Exercise aim: Reproduce the listing that follows word for word, omitting the pictures from your reply.

Listed entries:
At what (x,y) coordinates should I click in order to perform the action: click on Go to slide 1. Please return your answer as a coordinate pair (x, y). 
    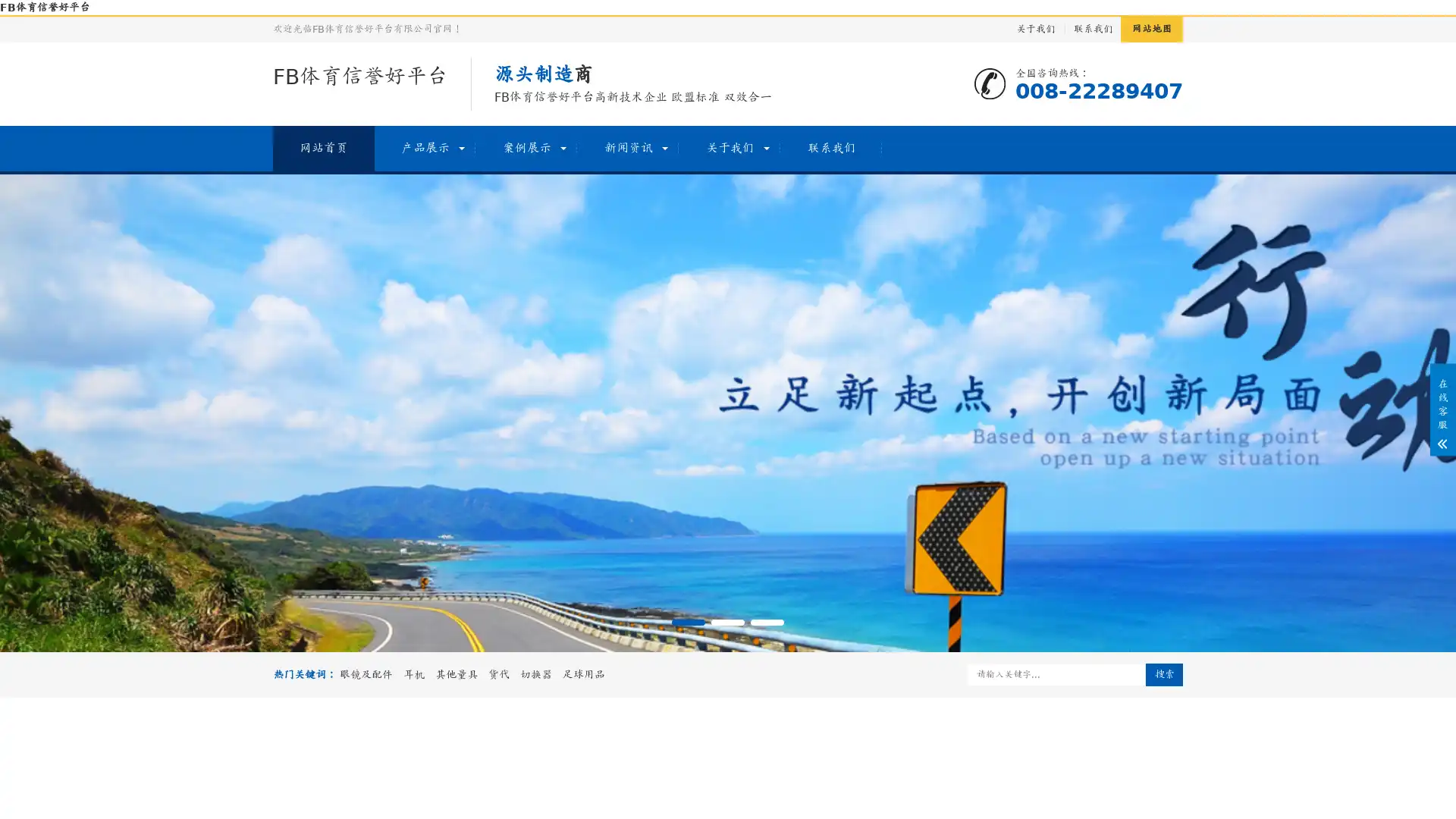
    Looking at the image, I should click on (687, 623).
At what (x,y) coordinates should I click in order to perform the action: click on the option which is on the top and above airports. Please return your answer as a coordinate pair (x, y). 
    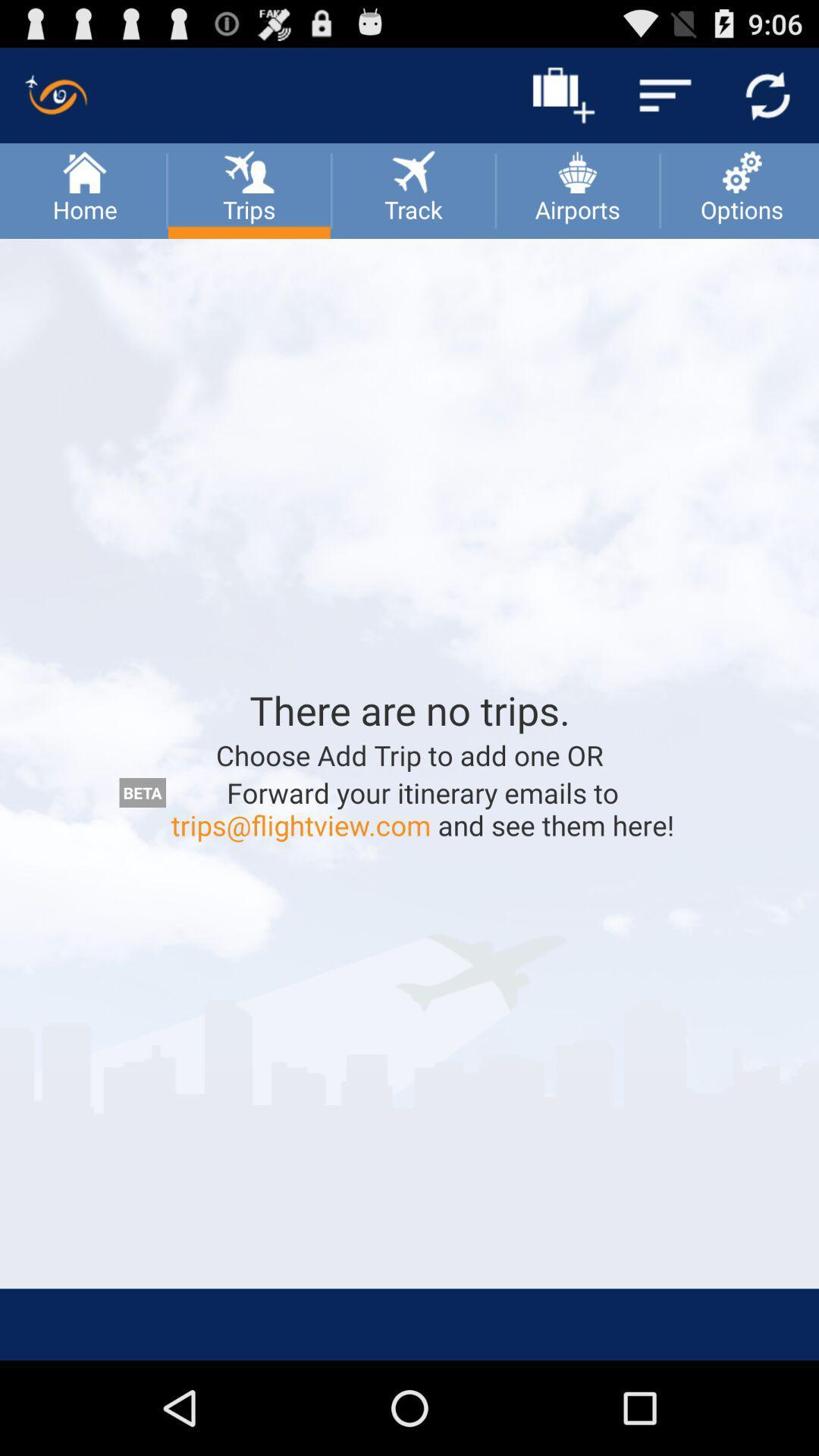
    Looking at the image, I should click on (563, 94).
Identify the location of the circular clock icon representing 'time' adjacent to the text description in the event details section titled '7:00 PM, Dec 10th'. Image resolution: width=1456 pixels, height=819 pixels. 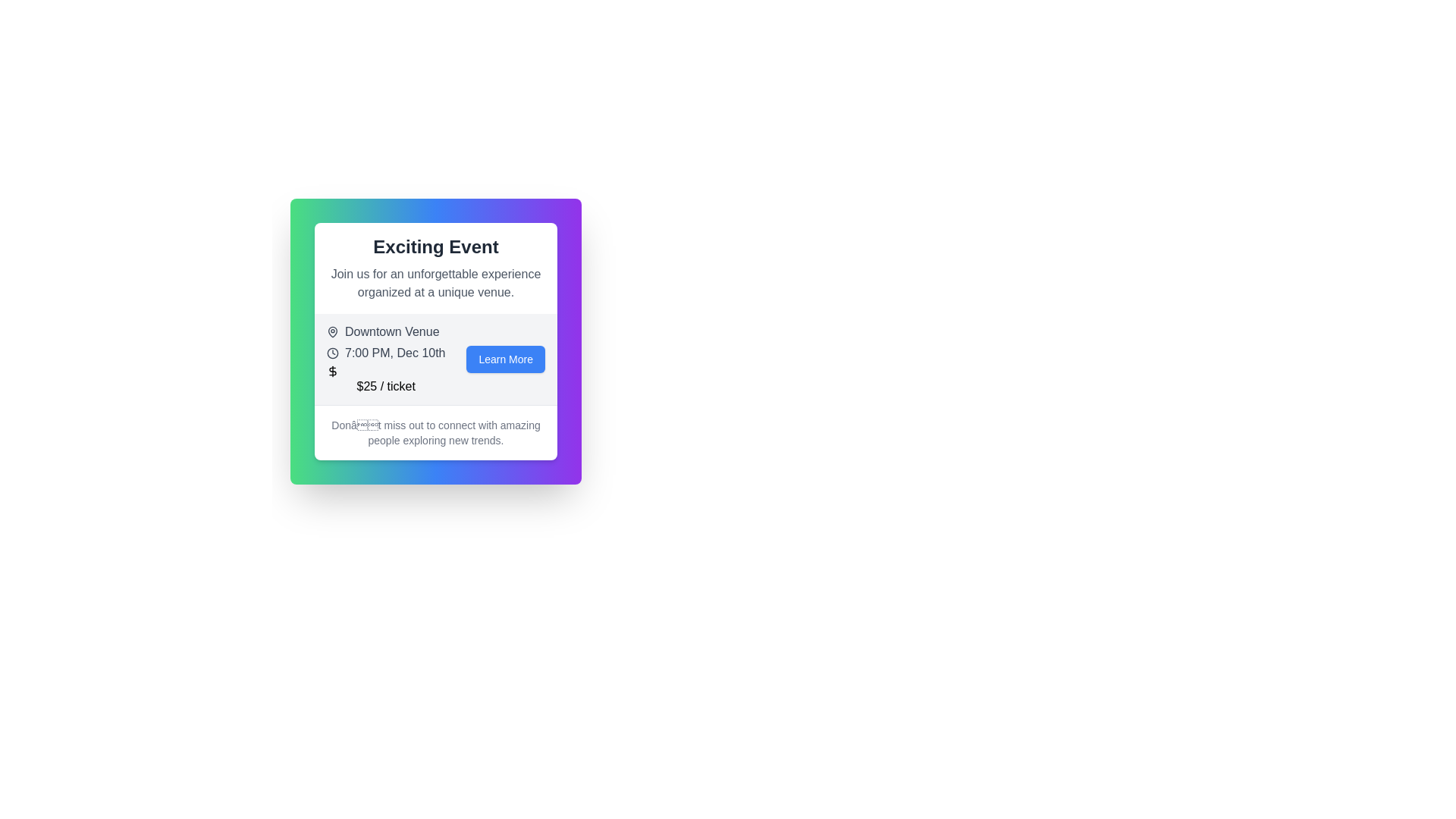
(331, 353).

Result of the task:
At what (x,y) coordinates should I click in order to perform the action: click on Go to slide 1. Please return your answer as a coordinate pair (x, y). 
    Looking at the image, I should click on (687, 623).
At what (x,y) coordinates should I click in order to perform the action: click on the option which is on the top and above airports. Please return your answer as a coordinate pair (x, y). 
    Looking at the image, I should click on (563, 94).
Identify the location of the circular clock icon representing 'time' adjacent to the text description in the event details section titled '7:00 PM, Dec 10th'. Image resolution: width=1456 pixels, height=819 pixels. 
(331, 353).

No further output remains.